Don Vincent Nagle alla Marcia della Pace: "La pace è già qui. Il Signore è in mezzo a noi"

Le foto della tradizionale Marcia conclusasi in Cattedrale con la testimonianza del sacerdote della Fraternità di San Carlo Borromeo, figlio di madre ebrea e padre americano, per tanti anni missionario in Terra Santa. L'audio del suo intervento. Le parole del vescovo Douglas

Il corteo della Marcia della Pace di oggi, primo gennaio 2024. Foto Pier Giorgio Marini

Don Vincent Nagle (nella foto di Pier Giorgio Marini, qui sotto) è un sacerdote della Fraternità di San Carlo Borromeo. Per tanti anni è stato missionario in Terra Santa. È figlio di padre americano e di madre ebrea. "Il padre - racconta durante la testimonianza resa in Cattedrale al termine della Marcia della Pace promossa dalla Diocesi di Cesena-Sarsina e guidata dal vescovo Douglas Regattieri - aveva memoria del cristianesimo e in casa la questione della pace è sempre stata molto avvertita, anche quando si parlava del Vietnam. In casa non si parlava mai male degli altri, a parte gli avversari politici".

Durante il tragitto, dalla chiesa di San Domenico fino a piazza Giovanni Paolo II, vengono letti brani tratti dal messaggio di papa Francesco per la LVII Giornata mondiale, dal titolo "Intelligenza artificiale e pace". Il corteo si snoda nel centro storico, con circa 500 persone arrivate da diverse zone della Diocesi. Lungo il tragitto vengono portati alcuni manifesti delle precedenti edizioni, con i titoli delle varie Giornate. Alle letture si alternano alcuni canti.

◆ ◆ ◆

Ricopia dall'articolo sulla Marcia della Pace tutto ciò che va da "Durante il tragitto, dalla" giù fino a "alternano alcuni canti.". Il materiale riportato qui sotto è indipendente dall'articolo.

# DATI
◆ ◆ ◆

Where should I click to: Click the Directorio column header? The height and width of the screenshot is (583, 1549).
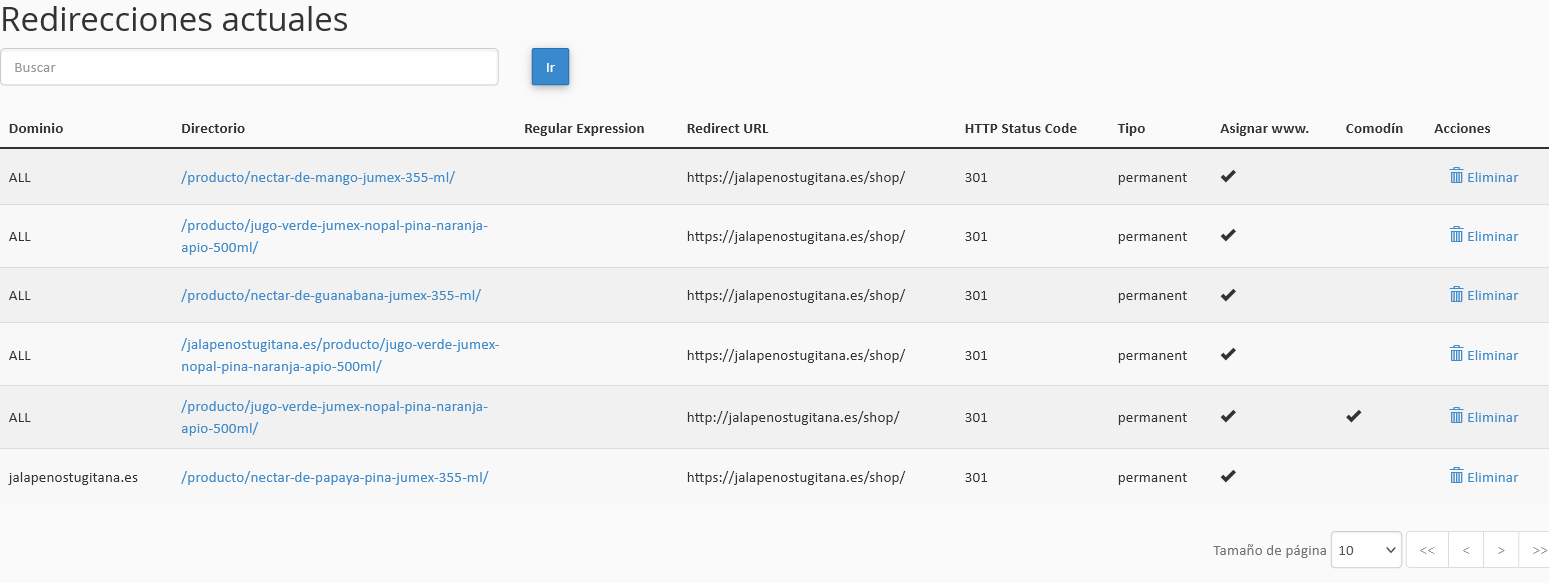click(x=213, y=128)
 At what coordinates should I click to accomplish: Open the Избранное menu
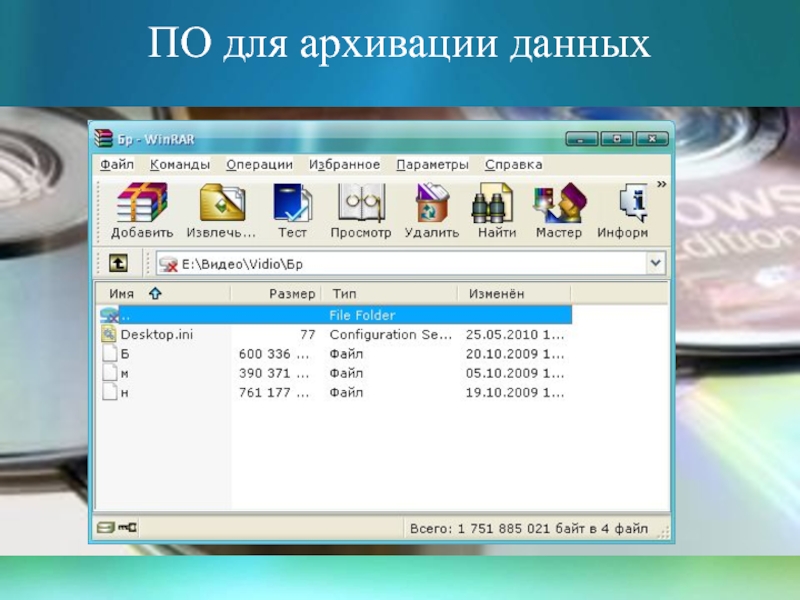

◆ ◆ ◆

# SOLUZIONE DEL PROBLEMA
Durante il tragitto, dalla chiesa di San Domenico fino a piazza Giovanni Paolo II, vengono letti brani tratti dal messaggio di papa Francesco per la LVII Giornata mondiale, dal titolo "Intelligenza artificiale e pace". Il corteo si snoda nel centro storico, con circa 500 persone arrivate da diverse zone della Diocesi. Lungo il tragitto vengono portati alcuni manifesti delle precedenti edizioni, con i titoli delle varie Giornate. Alle letture si alternano alcuni canti.